### Exercise details
Go line by line through the records below. Copy whichever lines contain the string "Close".

### Data supplied
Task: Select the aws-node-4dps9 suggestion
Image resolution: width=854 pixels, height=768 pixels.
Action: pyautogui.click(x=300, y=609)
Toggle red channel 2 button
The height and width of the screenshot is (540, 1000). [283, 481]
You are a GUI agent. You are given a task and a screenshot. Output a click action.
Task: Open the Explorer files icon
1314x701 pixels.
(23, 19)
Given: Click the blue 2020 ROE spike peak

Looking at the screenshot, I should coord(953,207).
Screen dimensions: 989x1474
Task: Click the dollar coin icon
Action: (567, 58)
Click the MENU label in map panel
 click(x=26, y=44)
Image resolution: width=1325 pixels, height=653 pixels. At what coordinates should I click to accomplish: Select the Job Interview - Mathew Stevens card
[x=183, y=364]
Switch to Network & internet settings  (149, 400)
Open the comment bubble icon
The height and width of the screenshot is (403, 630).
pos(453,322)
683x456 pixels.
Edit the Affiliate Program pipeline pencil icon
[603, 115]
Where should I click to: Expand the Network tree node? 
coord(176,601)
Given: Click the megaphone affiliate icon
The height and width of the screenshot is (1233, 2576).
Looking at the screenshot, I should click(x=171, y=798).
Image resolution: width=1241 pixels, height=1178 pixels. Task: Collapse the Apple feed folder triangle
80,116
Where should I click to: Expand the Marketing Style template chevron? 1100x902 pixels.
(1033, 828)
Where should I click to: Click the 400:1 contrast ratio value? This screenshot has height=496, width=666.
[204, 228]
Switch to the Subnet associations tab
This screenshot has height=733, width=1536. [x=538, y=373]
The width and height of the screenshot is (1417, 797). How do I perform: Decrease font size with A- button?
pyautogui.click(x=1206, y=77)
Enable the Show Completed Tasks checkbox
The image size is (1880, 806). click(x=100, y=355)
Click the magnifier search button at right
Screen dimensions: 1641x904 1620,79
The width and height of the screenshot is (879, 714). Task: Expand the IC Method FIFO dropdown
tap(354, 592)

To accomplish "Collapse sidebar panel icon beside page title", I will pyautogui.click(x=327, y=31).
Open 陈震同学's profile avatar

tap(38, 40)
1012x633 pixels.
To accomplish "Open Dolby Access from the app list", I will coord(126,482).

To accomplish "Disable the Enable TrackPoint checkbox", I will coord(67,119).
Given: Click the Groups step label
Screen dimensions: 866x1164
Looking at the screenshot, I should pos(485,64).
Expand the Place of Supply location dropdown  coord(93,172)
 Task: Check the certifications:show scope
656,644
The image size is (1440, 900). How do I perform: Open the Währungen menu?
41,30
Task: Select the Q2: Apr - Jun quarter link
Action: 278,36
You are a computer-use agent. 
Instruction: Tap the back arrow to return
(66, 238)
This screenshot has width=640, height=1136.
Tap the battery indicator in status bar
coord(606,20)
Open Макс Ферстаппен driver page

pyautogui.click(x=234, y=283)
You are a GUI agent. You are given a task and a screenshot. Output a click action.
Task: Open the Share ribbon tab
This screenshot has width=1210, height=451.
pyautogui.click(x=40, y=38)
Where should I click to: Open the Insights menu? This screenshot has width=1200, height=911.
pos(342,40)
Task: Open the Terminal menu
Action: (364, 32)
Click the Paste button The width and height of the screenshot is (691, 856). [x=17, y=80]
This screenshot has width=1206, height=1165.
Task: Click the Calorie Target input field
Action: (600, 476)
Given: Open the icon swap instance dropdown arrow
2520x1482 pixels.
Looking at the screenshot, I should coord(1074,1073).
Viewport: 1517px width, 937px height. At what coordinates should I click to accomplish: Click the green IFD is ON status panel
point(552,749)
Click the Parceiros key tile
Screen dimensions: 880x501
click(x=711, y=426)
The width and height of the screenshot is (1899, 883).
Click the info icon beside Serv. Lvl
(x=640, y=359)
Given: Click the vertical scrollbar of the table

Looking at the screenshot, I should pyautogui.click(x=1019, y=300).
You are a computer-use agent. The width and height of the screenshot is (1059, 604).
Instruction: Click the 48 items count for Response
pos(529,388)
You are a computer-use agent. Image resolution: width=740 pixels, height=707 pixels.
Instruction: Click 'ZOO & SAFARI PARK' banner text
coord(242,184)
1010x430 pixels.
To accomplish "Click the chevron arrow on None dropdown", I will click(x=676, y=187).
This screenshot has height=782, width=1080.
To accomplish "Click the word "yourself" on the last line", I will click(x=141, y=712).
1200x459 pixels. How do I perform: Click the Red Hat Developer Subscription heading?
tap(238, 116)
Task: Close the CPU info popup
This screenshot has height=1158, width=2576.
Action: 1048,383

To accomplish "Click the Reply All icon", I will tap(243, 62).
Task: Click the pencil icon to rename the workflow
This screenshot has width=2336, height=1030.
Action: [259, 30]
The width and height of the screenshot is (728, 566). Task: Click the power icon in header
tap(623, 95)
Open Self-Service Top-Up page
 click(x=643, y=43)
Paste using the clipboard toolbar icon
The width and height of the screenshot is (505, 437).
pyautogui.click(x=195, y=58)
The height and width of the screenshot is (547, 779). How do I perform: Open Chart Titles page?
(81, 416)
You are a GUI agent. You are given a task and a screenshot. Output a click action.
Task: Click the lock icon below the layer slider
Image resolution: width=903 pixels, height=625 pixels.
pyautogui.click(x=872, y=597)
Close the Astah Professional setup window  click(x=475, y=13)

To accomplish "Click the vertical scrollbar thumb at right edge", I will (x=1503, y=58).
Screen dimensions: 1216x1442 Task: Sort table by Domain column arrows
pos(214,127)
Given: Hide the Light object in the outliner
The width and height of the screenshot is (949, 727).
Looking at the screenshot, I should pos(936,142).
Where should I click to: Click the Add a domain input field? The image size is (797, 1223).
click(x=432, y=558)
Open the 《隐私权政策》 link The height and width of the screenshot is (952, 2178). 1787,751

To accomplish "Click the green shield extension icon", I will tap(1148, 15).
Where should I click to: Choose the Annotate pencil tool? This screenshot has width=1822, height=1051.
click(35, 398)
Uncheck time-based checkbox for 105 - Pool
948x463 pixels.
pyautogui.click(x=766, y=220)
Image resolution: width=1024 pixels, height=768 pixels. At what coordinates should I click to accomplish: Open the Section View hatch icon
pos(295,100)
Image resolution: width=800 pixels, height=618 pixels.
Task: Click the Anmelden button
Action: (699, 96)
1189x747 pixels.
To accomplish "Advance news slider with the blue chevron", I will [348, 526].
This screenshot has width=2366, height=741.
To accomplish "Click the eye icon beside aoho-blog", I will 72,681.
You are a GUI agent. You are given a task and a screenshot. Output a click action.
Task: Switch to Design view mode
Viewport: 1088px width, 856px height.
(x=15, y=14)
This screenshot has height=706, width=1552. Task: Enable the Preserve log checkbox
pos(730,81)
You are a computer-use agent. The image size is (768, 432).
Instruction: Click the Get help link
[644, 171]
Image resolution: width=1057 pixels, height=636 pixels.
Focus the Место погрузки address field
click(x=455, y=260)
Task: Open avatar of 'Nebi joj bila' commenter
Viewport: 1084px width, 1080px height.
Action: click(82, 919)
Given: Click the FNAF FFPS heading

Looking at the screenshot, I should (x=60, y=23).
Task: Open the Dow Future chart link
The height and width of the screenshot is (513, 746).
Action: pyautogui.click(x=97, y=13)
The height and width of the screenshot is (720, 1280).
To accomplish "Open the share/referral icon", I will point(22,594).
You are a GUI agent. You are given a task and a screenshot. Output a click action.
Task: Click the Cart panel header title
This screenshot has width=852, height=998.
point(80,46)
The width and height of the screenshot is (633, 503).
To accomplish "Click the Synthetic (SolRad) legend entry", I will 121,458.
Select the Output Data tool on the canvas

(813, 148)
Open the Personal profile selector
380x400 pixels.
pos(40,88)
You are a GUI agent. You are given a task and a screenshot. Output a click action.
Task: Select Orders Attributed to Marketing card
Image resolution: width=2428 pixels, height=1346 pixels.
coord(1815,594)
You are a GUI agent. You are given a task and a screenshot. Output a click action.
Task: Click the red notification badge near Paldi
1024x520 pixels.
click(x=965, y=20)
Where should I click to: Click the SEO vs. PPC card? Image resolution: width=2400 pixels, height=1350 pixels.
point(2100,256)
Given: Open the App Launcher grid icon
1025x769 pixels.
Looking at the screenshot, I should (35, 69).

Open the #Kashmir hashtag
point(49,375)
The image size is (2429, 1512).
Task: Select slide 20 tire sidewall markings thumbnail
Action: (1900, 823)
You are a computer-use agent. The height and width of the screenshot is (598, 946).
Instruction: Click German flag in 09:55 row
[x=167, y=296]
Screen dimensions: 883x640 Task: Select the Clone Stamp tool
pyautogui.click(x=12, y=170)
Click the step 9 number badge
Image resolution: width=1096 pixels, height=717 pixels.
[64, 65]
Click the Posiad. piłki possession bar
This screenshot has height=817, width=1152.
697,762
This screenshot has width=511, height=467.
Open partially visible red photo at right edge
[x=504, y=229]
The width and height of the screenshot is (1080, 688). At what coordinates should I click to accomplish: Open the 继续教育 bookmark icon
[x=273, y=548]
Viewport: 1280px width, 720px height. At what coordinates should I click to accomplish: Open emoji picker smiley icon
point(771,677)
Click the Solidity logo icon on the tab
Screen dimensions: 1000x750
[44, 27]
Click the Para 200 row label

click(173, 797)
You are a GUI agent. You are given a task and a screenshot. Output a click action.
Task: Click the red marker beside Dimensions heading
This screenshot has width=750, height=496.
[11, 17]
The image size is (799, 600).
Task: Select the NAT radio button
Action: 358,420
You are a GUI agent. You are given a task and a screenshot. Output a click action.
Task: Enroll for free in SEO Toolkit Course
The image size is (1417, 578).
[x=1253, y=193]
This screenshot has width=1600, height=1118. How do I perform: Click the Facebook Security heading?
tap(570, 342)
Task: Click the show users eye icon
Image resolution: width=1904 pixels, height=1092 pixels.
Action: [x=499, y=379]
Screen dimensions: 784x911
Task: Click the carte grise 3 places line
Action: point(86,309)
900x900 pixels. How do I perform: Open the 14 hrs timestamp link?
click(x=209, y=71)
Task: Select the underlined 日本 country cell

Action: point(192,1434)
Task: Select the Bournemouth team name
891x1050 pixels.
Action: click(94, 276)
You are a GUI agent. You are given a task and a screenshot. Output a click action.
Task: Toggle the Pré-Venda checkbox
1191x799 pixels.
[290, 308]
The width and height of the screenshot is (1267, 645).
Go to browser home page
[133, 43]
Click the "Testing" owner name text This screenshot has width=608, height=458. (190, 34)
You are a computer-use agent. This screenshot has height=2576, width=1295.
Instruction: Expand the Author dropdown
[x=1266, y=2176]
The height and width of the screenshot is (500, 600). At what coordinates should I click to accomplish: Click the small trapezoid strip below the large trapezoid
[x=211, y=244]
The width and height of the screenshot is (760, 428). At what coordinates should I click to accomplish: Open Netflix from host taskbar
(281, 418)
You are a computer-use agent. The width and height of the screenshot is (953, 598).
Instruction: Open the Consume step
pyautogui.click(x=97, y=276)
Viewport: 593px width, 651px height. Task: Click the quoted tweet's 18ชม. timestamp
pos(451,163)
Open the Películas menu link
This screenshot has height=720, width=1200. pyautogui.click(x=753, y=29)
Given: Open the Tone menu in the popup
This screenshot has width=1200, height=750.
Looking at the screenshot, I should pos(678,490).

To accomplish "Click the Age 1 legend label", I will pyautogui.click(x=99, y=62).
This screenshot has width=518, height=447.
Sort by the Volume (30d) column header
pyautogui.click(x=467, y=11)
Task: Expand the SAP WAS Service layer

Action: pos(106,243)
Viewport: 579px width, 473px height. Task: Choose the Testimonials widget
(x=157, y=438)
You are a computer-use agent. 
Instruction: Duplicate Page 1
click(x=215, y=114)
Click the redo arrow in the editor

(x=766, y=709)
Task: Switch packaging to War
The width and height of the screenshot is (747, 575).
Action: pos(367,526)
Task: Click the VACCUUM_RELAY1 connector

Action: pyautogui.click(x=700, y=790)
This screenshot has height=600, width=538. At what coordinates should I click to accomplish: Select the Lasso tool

### Written response
Task: Close the CPU info popup
Close the Astah Professional setup window  click(x=475, y=13)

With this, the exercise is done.